In every generation, the Church has fostered saints of superb, pristine excellence. These people have attained great heights of spiritual adjustment, attunement and accomplishment. They all have personal experience of the Divine in a way that is powerful indeed. In this vein, we could list an unending supply, although today I will list St. Theresa of Avila, St. John of the Cross, Brother Lawrence, Brother Andre, and St.
Catherine of Sienna. There are thousands more.
To my mind, it has always been strange indeed that the Catholic clergy has—at the pastoral level—treated these people as if they were exceptional people. Taking the view, more or less, “don’t try this at home” is somehow counter-productive.
I would have expected these people to be trotted out for everyone to see and to meet. I would expect video tapes of them giving their “tips” on the spiritual life, something like the way that Jack Nicklaus might give golf tips or Rod Laver might give tennis tips. So, as Laver might say, “get your racquet back early, keep your eye on the ball” (he does always say that), I would expect something similar from these saintly people. Can’t you just see Theresa of Avila smiling sweetly and saying “get your ego back early, keep your eye on the humility?” Well, maybe not.
Of all the writings, the best clues I could ever see were left in St. John of the Cross’s encyclopaedic writings. I just love mathematics texts and physics text so much—because they are all content and no hot air. So, John of the Cross gives the closest thing I ever found to a course in “engineering spirituality.” What would that mean?
If you read a college engineering or physics or math text, you read some instructional words and then you work a bunch of problems. In effect, you go out (mentally) and experience real situations in which you have to make those ideas work. You turn them over many times and use them—suddenly you understand for real. I wanted that so much.
Still, I confess I couldn’t do it. I tried hard with John’s stuff for 20 or 30 years (the decades go by quickly after a while). Still, I was no nearer at the end than at the beginning.
It has only been gradually and very lately that things have shifted a bit.
While it sounds unusual, aura reading (I do it at the baby level—I read auras sort of at the Dr. Seuss level and not at the Kobayashi Nomizu level) and cutting cords of attachment mattered to me. These allow me to recognize as valid or important some stimuli that I had not noticed or that I had thought to be unimportant or unreliable. It allowed me a new skill.

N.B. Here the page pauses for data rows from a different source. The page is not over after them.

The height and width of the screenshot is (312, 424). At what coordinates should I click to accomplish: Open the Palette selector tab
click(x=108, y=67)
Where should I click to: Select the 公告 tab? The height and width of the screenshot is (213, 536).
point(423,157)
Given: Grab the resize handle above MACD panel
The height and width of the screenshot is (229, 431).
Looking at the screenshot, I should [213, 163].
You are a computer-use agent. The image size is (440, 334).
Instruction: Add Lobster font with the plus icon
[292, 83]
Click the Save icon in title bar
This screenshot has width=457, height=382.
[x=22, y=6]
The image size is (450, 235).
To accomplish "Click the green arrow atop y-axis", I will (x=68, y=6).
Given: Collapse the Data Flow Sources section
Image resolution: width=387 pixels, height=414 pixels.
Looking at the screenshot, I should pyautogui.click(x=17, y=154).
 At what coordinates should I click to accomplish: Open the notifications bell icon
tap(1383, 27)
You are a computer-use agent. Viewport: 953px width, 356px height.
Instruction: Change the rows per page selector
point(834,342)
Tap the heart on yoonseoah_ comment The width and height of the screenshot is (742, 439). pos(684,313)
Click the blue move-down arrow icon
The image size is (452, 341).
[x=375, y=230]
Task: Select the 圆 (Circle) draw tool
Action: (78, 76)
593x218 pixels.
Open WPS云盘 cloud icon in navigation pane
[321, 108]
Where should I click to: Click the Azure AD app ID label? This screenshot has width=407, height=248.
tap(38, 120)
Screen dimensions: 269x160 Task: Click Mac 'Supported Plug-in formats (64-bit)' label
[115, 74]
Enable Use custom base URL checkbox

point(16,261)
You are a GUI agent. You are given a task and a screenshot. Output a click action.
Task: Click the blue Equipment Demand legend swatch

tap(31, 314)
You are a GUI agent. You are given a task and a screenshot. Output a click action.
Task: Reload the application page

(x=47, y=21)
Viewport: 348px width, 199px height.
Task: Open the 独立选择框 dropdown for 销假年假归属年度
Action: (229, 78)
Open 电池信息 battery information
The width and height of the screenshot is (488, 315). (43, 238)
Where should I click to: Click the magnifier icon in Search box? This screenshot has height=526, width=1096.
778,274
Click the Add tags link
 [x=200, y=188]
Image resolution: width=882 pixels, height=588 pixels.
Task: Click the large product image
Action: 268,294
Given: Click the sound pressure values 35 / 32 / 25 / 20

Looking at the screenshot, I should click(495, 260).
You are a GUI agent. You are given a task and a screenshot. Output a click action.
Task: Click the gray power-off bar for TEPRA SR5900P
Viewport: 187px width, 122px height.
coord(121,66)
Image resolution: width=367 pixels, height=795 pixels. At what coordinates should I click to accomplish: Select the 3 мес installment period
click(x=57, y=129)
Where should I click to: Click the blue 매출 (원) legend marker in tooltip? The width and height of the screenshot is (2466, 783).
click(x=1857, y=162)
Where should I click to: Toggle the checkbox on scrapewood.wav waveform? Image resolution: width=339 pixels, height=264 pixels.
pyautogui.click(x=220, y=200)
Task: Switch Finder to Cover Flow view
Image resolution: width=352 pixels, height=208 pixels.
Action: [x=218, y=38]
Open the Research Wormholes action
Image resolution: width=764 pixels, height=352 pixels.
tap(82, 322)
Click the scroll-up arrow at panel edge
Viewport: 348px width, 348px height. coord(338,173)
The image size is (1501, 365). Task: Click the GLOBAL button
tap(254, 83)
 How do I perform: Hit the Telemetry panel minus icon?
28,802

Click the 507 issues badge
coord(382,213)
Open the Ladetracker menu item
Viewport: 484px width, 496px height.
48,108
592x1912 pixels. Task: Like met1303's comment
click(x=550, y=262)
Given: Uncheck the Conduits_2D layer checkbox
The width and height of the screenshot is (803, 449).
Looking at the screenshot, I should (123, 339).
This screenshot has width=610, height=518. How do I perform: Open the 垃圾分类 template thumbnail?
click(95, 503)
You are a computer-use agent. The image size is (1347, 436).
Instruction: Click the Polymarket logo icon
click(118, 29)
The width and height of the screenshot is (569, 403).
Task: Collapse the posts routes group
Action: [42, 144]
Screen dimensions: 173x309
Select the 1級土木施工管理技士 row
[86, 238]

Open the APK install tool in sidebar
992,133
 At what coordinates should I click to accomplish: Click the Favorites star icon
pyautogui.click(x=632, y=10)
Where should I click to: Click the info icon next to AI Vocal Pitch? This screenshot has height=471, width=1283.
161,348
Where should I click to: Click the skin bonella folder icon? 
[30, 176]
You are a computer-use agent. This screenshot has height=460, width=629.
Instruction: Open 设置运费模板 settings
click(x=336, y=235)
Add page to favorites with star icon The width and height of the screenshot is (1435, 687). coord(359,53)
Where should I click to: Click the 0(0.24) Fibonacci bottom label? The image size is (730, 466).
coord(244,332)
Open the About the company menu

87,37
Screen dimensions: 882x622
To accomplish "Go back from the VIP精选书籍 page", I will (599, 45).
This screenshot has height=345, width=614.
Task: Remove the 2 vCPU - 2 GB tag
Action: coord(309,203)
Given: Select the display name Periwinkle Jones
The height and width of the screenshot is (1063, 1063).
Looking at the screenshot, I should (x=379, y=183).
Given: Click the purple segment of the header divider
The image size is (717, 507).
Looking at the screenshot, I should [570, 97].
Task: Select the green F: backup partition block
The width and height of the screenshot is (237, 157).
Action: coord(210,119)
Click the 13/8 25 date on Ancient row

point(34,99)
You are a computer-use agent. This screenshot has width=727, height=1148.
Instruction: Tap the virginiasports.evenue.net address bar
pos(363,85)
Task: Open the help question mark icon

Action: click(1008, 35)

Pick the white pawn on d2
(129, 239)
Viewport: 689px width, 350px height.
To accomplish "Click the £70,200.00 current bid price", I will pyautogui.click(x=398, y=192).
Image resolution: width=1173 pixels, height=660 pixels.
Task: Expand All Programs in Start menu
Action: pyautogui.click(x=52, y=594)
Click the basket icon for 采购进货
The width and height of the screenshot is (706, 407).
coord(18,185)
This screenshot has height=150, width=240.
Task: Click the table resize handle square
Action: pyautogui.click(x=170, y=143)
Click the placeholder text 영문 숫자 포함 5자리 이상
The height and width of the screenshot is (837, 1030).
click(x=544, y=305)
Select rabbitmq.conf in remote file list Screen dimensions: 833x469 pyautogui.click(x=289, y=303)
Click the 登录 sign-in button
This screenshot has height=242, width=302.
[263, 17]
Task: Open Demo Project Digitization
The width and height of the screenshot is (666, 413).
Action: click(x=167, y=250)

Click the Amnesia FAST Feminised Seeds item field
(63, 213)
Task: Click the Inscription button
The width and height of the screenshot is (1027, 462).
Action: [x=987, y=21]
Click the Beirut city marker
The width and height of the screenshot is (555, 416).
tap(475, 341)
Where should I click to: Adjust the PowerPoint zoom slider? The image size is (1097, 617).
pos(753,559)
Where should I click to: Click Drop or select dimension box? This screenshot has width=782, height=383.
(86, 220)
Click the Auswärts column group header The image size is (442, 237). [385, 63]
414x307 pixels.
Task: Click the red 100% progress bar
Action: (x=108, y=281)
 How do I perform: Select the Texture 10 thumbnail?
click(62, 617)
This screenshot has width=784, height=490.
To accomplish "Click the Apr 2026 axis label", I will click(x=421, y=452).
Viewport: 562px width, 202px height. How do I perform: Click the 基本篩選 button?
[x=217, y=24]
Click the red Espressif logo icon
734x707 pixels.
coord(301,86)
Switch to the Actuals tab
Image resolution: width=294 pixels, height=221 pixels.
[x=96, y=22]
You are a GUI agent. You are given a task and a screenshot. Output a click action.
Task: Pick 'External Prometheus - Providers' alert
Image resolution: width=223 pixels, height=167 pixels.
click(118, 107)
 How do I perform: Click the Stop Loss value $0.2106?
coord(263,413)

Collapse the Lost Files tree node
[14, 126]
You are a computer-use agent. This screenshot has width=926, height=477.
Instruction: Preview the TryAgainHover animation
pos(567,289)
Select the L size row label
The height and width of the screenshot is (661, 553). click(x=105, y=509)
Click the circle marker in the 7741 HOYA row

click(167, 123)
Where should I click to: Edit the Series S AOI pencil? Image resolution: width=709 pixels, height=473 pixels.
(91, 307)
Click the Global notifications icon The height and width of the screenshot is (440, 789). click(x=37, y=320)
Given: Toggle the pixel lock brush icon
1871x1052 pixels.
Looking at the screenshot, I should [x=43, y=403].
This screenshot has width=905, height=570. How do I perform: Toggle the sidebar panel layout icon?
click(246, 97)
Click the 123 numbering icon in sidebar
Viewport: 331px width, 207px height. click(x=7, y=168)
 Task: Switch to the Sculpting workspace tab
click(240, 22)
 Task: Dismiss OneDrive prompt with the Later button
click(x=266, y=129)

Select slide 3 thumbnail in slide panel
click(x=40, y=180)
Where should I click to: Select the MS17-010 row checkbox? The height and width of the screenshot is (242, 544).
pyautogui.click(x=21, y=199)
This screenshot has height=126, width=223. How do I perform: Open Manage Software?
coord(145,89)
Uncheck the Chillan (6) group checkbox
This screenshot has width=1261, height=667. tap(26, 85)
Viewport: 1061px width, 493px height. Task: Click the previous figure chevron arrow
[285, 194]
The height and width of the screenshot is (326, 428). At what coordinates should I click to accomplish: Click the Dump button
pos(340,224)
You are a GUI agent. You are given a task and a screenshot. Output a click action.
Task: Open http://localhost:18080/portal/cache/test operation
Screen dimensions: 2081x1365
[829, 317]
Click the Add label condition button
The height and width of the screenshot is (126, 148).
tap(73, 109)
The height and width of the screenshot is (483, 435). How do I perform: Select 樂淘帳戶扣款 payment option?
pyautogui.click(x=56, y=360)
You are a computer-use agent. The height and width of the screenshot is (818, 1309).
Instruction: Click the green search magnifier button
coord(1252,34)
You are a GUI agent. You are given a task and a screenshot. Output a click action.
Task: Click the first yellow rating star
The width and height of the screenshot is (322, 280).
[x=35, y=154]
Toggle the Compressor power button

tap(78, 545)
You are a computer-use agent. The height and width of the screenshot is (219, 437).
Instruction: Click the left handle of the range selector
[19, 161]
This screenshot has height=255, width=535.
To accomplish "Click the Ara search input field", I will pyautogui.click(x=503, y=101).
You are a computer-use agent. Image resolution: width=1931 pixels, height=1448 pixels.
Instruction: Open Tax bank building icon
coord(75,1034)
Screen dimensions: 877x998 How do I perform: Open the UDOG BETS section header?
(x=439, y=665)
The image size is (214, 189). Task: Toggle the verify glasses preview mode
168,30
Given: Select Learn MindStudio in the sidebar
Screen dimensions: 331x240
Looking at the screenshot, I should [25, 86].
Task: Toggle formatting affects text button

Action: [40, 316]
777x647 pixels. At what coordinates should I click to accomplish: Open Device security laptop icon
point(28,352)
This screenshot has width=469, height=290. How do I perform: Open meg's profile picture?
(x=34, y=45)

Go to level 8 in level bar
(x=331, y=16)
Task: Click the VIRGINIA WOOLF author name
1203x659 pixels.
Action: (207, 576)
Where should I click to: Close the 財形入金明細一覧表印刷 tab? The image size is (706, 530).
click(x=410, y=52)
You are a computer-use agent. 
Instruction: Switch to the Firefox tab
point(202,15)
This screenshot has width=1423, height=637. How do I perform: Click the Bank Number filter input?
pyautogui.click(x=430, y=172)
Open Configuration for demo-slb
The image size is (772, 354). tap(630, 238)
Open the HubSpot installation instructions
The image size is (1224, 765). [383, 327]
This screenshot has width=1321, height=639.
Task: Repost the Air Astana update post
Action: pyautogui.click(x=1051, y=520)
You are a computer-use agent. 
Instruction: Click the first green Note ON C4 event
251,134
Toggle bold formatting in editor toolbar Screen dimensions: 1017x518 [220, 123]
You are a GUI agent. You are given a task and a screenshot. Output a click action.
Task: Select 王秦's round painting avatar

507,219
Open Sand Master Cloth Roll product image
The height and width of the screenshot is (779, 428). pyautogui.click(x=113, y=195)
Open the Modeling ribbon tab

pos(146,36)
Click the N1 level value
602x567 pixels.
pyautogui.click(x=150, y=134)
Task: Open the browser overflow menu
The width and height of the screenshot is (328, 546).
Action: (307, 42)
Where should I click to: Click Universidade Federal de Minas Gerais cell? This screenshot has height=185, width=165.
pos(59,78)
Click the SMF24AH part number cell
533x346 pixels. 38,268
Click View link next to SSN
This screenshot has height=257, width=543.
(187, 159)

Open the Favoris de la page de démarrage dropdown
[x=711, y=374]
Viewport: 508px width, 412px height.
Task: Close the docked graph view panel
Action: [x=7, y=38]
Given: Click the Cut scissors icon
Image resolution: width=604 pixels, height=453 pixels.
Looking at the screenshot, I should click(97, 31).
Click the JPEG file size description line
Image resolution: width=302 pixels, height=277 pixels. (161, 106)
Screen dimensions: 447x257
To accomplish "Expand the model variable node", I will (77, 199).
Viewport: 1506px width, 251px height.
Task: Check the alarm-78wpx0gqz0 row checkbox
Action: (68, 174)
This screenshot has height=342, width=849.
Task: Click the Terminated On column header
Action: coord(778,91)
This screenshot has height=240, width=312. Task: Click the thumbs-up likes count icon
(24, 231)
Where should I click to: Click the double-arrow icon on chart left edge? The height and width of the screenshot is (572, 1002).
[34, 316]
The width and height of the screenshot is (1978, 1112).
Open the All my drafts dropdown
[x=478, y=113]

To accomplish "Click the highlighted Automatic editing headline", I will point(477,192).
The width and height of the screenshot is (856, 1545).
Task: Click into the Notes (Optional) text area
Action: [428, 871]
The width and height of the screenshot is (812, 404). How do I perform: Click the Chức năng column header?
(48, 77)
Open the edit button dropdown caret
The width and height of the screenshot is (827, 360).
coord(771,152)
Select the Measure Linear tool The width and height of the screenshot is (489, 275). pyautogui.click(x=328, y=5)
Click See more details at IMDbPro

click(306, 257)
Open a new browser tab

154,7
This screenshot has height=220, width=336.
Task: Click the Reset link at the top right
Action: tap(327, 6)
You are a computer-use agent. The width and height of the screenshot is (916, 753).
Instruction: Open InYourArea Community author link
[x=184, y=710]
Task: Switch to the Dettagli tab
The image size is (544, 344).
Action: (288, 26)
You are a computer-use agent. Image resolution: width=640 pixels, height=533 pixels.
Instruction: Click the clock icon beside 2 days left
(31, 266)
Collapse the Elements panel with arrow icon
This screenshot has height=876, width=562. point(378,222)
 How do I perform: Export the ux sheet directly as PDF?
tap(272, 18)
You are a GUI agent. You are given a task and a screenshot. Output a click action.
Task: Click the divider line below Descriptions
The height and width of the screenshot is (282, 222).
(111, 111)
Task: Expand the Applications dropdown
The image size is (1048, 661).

Reading auras gives me access to perceptions I have but didn’t notice well.
That is important—extending perception. Also, “getting big”, done often enough, makes a big difference.
I have used these techniques toward many experiments indeed that are not in the book. If you can read the aura of a person, why can you not read the aura of the earth itself (you can). Why cannot you investigate the inner nature of an institution (you can, but it gets flakier—institutions are often, by nature, flakier).
It stands to reason that it is possible to turn this kind of perception toward the Divine. Yes, you can. So, I tried it (lately), and I found vastly, extremely unexpected things.
The factual history of my life is not somehow changed. However, it can be seen wildly differently that I have ever seen it. I see it as a very long sequence of usually (not always) fruitless struggles. I see it as mostly failure (not entirely failure). We could say it is a painting of modest successes on a background of vast failure—to me.
God, apparently, sees the same facts differently. This has all been necessary preparation. This whole sequence to now has been the first learning stage of a bigger school.



Wow Jim. I love this description of an expanded view – God’s view – of our experiences. Thanks for sharing.
Tara
After all these years, I am *still* an agnostic. I fluctuate between believing in a Divine power and not believing in it, depending on how well things are going
God still has to prove to me he exists. I still would like to experience some sort of proof or truth. Atheism is really born out of anger against the injustice in the world. It’s an Elie Wiesel question – how can God permit all of this?
If reincarnation is real, then of course, the answer is karmic re-balancing. But if you do not believe in that either, then it is a very grim view of the world indeed.